Stored records:
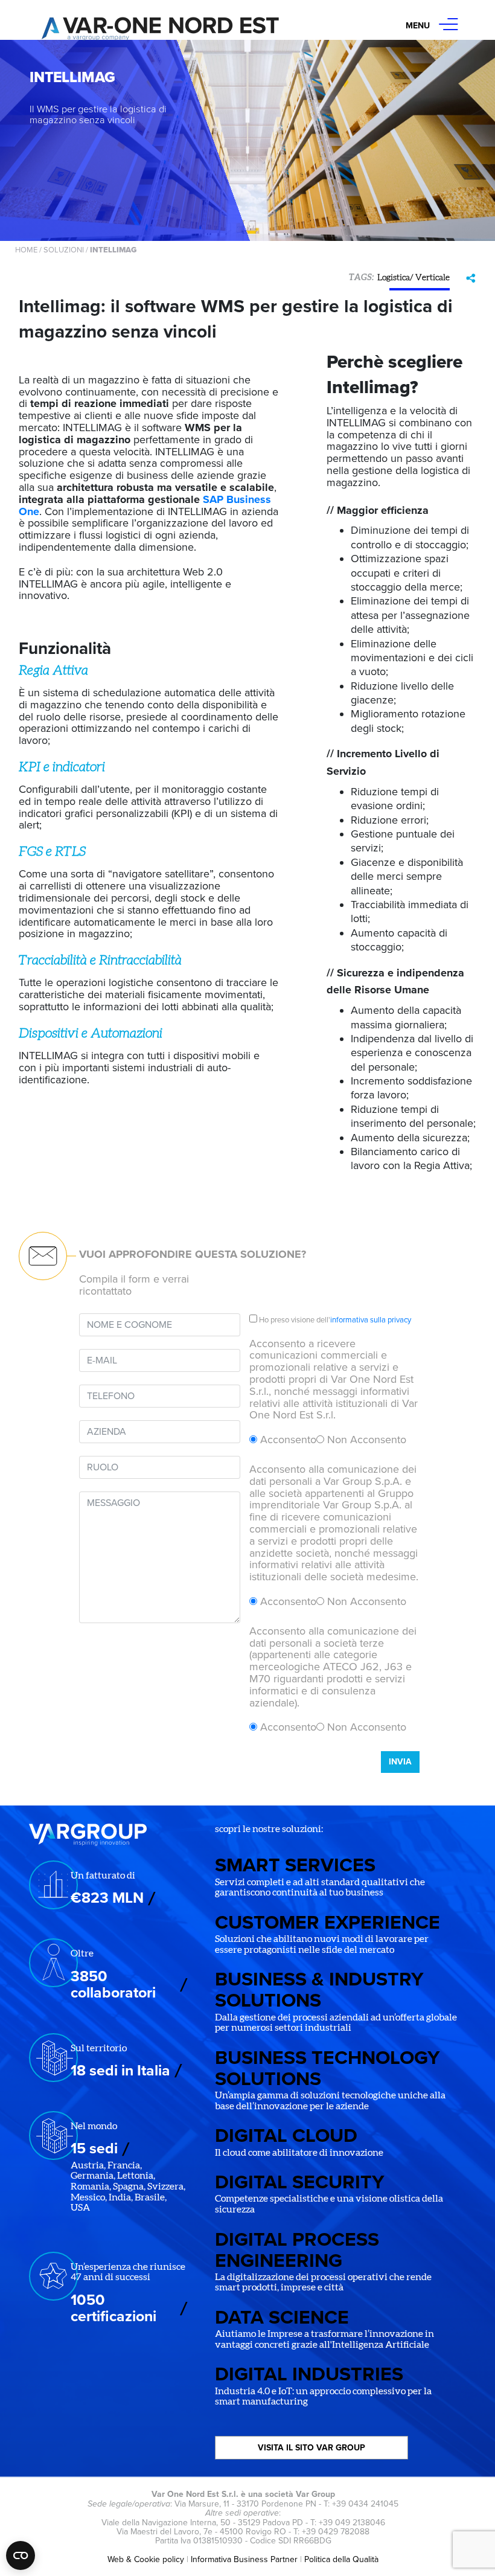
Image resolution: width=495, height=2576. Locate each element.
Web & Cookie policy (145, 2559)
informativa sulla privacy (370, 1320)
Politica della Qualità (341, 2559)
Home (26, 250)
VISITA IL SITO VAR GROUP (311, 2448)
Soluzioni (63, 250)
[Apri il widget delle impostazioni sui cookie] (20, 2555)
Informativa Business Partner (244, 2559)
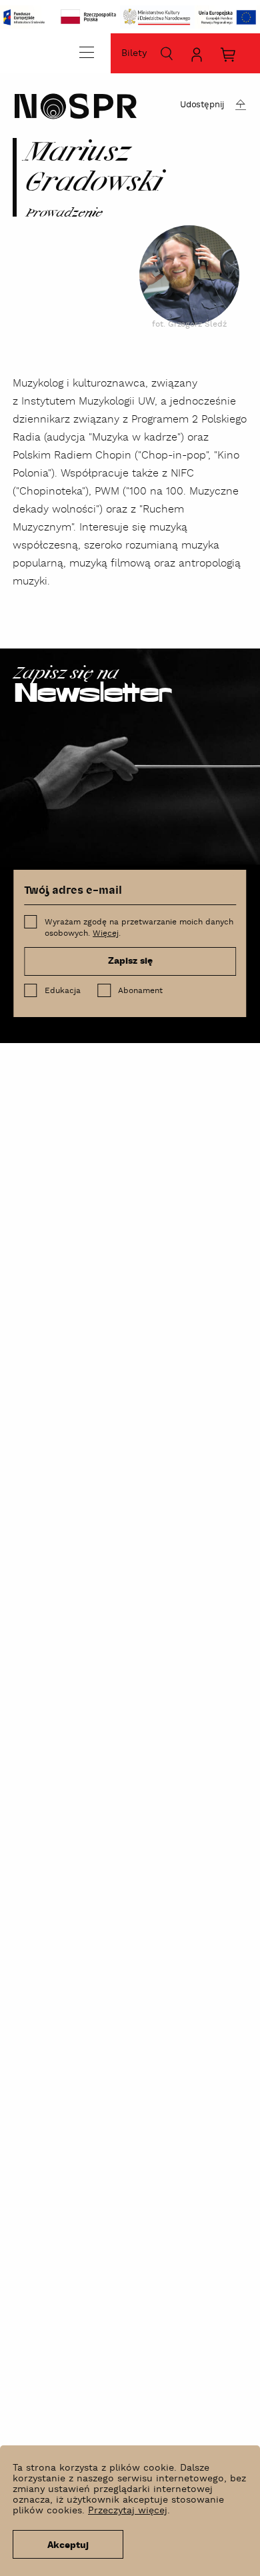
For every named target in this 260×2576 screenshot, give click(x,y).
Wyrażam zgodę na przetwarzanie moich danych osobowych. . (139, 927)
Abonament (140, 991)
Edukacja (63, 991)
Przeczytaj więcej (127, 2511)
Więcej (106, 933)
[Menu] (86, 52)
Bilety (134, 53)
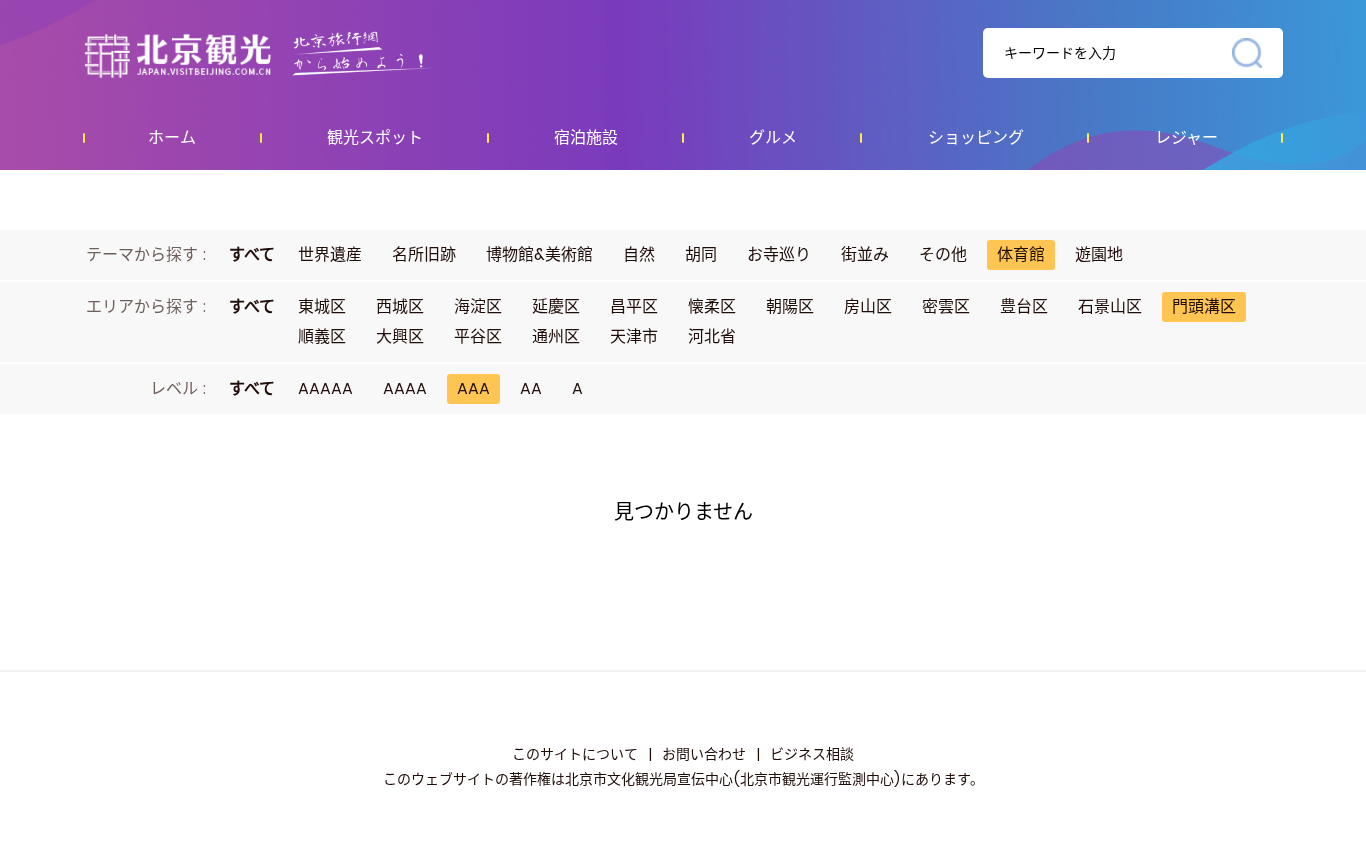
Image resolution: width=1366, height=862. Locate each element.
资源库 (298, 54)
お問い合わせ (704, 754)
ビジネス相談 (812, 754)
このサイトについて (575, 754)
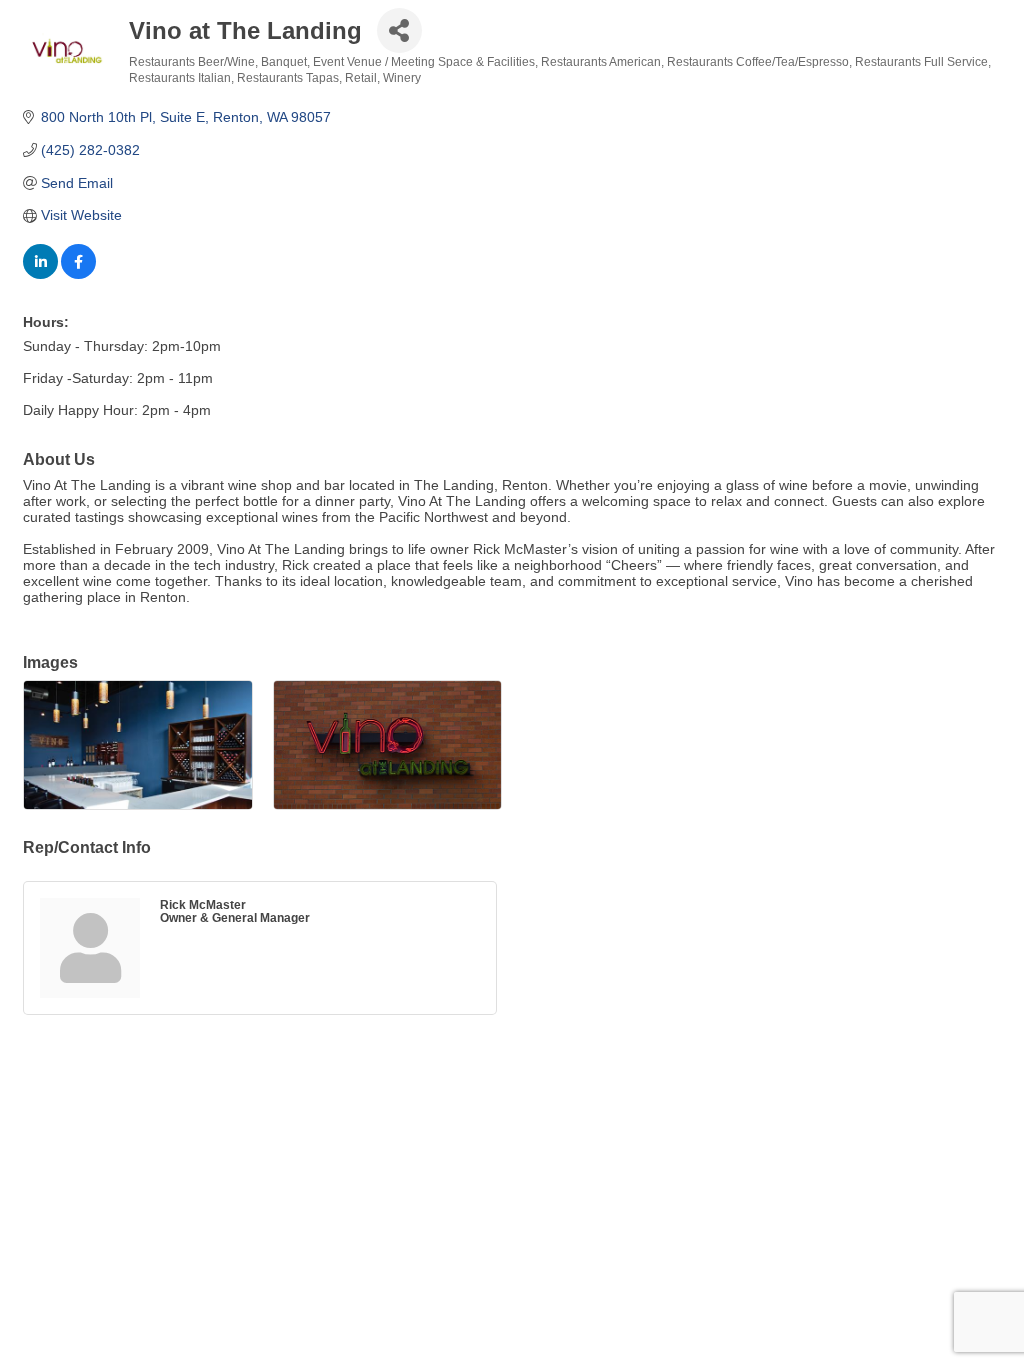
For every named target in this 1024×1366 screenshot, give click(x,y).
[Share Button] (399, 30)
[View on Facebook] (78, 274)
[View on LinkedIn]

### ACTIVITY
Which lines of the records above contain the word "give"? Report each one in full.

### RESULT
For every named target in this 260×2576 screenshot, give click(x,y).
For every named target in this 1024×1366 screenshot, give click(x,y).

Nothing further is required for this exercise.